:: OBJECTIVE 1 ::
Decide whether each statement agrees with the news roundup, answering yes or no and quoting the deciding words of the news roundup: (a) HB17 passed the House of Delegates unanimously; (b) Evelyn Martin served as Amherst County treasurer from 2005 to 2011; (c) Robert Tavenner directs the state Division of Legislative Services.

:: EXTRACTED TEXT ::
↓↓↓

Transparency News 2/13/14

Thursday, February 13, 2014
 
State and Local Stories

 

Picture a giant amoeba, shapeless and stretching in all directions. That's the Code of Virginia, according to some lawmakers. Its thousands of laws should fit into a neat list, but after years of changes, they're more like a many-armed monster. The wonkishly named Subcommittee on Feasibility of Reorganizing/Renumbering the Code of Virginia aims to change that. Its members on Wednesday discussed a massive overhaul that would give each law a new number and group similar ones together. "It's going to be a nightmare," said Robert Tavenner, director of the state Division of Legislative Services. "Just a technical nightmare." But if done right, he and other members said, it would give Virginia a far more user-friendly law book.
Virginian-Pilot

A former Amherst County treasurer who pleaded guilty to two counts of embezzlement and one count of money laundering is set to be sentenced in April. Evelyn Martin, 60, who served as treasurer from 2009 to 2011 and worked for more than three decades in the Amherst County Treasurer’s Office, admitted in Amherst Circuit Court in late January to committing felonious transactions during her employment.
News & Advance

The Virginia House of Delegates wants police to get a warrant before they track location data from cell phones. The bill, HB17, which passed the House of Delegates unanimously Tuesday, specifically targets IMSI catchers — devices that pick up signals from nearby cell phones by mimicking a cell phone tower, known as a Stingray or a Chum device.

↑↑↑

Stored records:
↓↓↓

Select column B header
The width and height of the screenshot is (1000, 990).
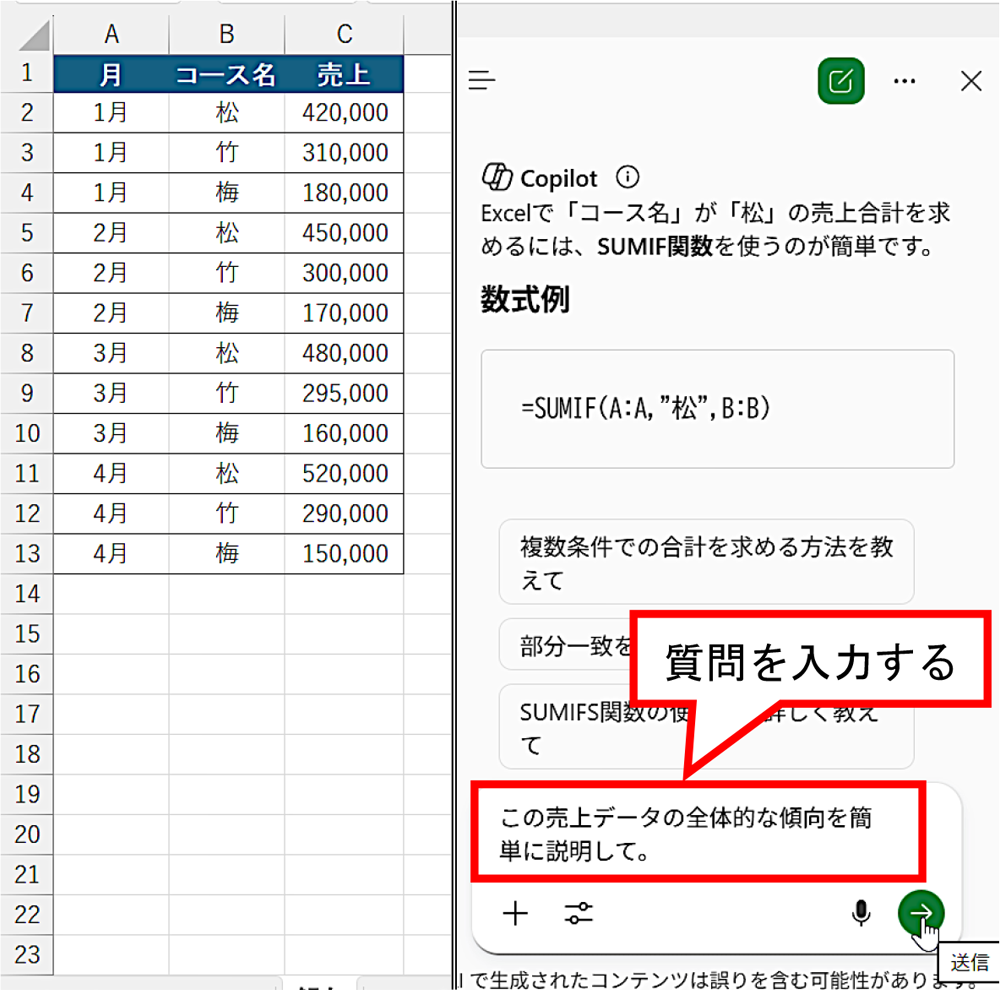[x=227, y=33]
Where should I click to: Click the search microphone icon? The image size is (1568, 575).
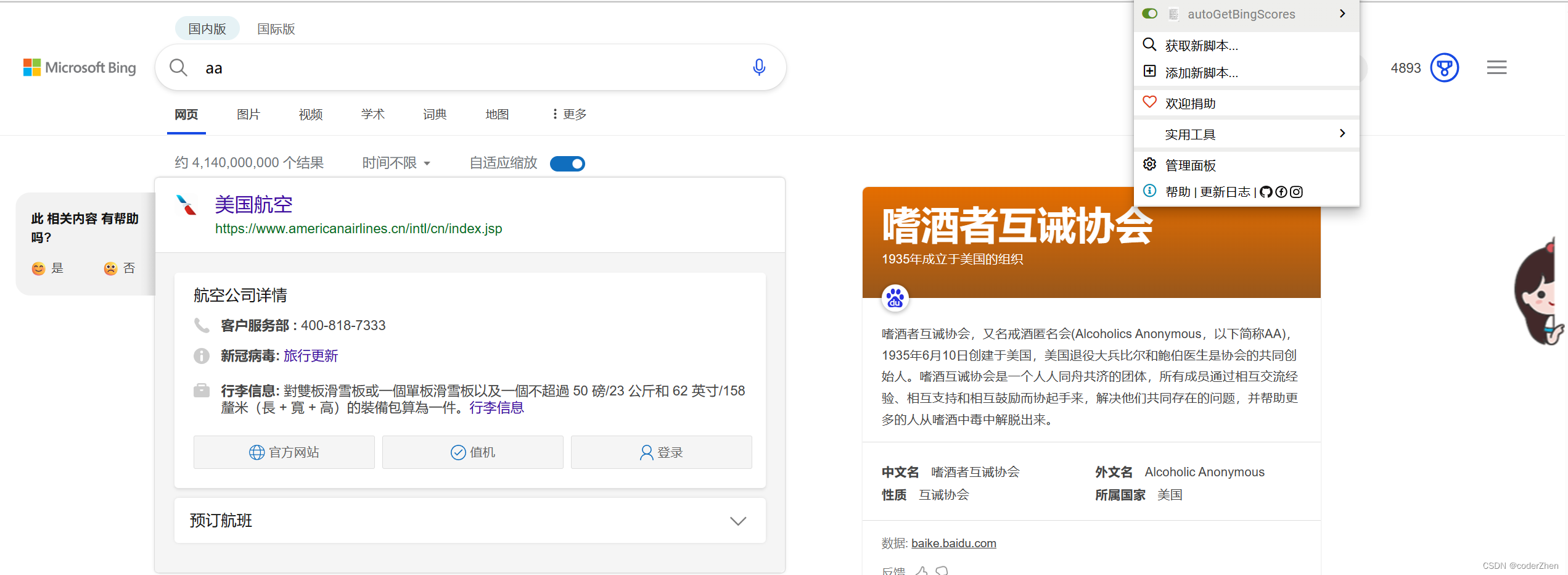[x=759, y=67]
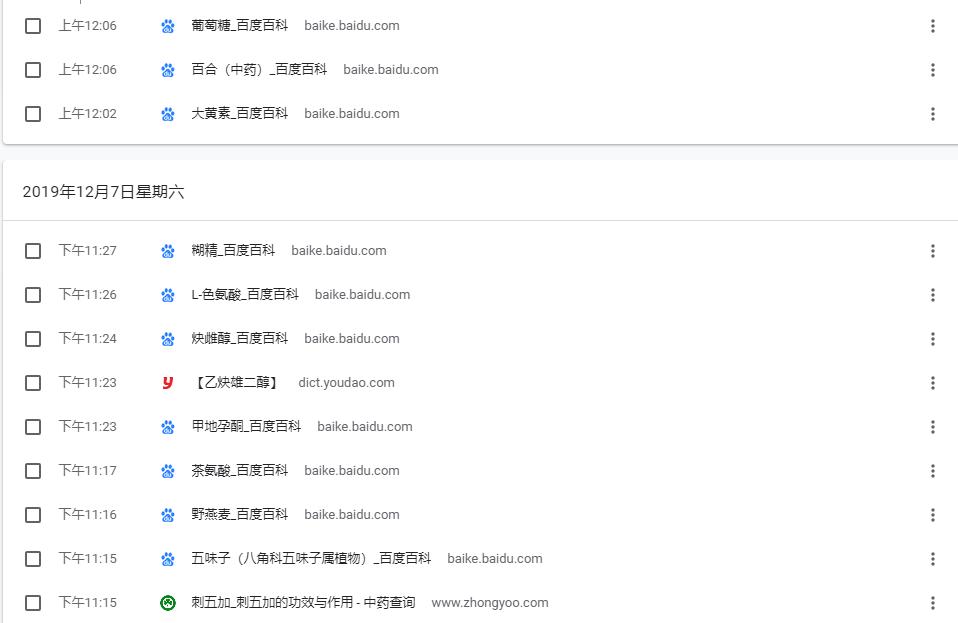
Task: Check the checkbox for 葡萄糖_百度百科 entry
Action: (33, 25)
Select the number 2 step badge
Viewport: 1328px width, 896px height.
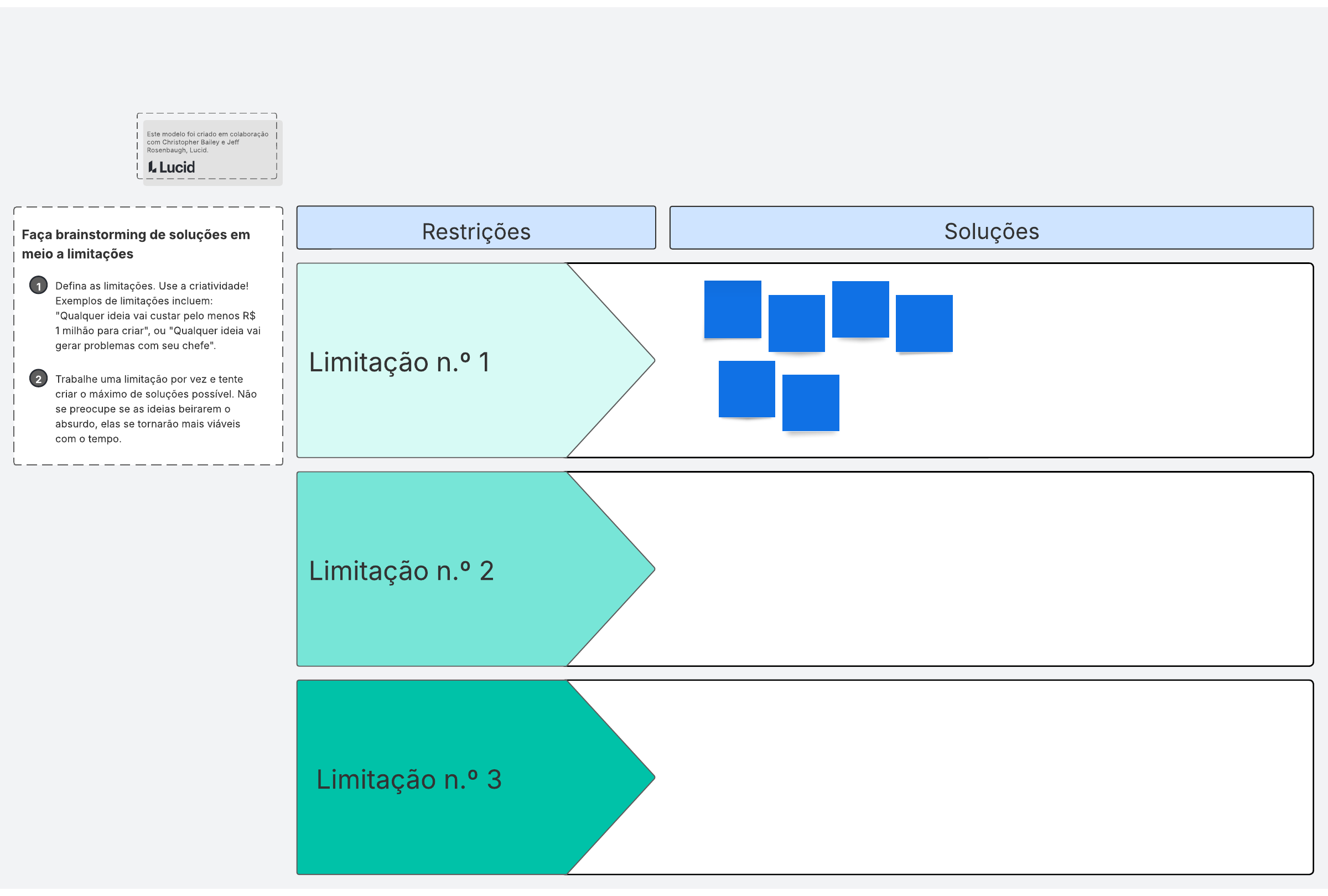pyautogui.click(x=38, y=379)
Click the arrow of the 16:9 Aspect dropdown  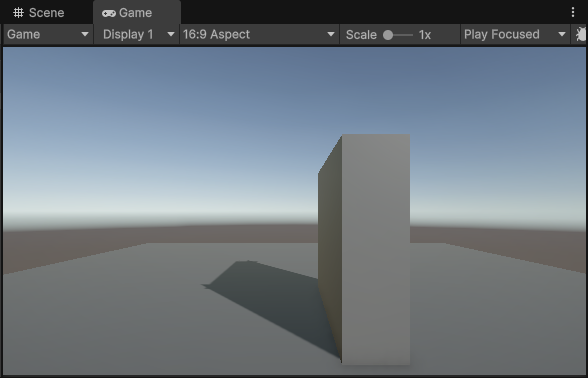pos(330,34)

↑↑↑

:: OBJECTIVE 2 ::
Substitute "label" for "header" in the stretch of the listing from its start through the line containing "Action: (33, 25)", changing nothing else. Leave the pictures out.

:: TASK RESPONSE 1 ::
(a) Yes: "which passed the House of Delegates unanimously Tuesday"
(b) No: "who served as treasurer from 2009 to 2011"
(c) Yes: "said Robert Tavenner, director of the state Division of Legislative Services"

:: TASK RESPONSE 2 ::
Select column B label
The width and height of the screenshot is (1000, 990).
[x=227, y=33]
Where should I click to: Click the search microphone icon? The image size is (1568, 575).
[x=759, y=67]
Task: Check the checkbox for 葡萄糖_百度百科 entry
Action: (33, 25)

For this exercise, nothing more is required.